TPNW – 2017 Treaty for the Prohibition of Nuclear Weapons    civil society campaign International Campaign to Abolish Nuclear Weapons

CCM – 2008 Convention on Cluster Munitions   civil society campaign Cluster Munition Coalition

MBT – 1997 Mine Ban Treaty   civil society campaign International Campaign to Ban Landmines

These three international conventions comprehensively ban weapons and contain remediation obligations and the obligation to assist victims of the weapons.
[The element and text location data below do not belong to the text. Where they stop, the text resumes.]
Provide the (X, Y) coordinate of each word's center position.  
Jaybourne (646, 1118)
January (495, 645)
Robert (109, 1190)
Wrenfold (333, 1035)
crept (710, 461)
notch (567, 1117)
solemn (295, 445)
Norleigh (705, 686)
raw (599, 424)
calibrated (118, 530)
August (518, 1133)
ATT – 2013 Arms Trade Treaty, this convention does not comprehensively ban any weapon but requires humanitarian and human rights conditions regarding the trade and transfer of weapons   Civil Society campaign Control ArmsInternational Action Network on Small Arms

EWIPA – 2022 Political Declaration on Strengthening the Protection of Civilians from the Humanitarian Consequences arising from the use of Explosive Weapons in Populated Areas, this is a political declaration and has moral but not legal force and states which have signed the declaration should not engage in the use of explosive weapons with wide-area effects in highly populated areas   Civil Society campaign International Network on Explosive Weapons

Automonous Weapons – as yet they are unregulated. The listed states have called for a legal binding international treaty on autonomous weapons, however it remains to be seen if a comprehensive ban on the weapons will be achieved   Civil Society campaign Stop Killer Robots

Ranking

1 for Ratification/Accession which legally binds states to the conventions obligations

.5 for Signature, state not fully legally bound but should not violate core prohibitions

.25 for less commitment than a signature or ratification

GCD – General and Complete Disarmament, some 15% of UN member states have achieved this – they do not possess military forces. They usually do maintain a national police force and border or coast guards which are lightly armed but possess no heavy or offensive weaponry.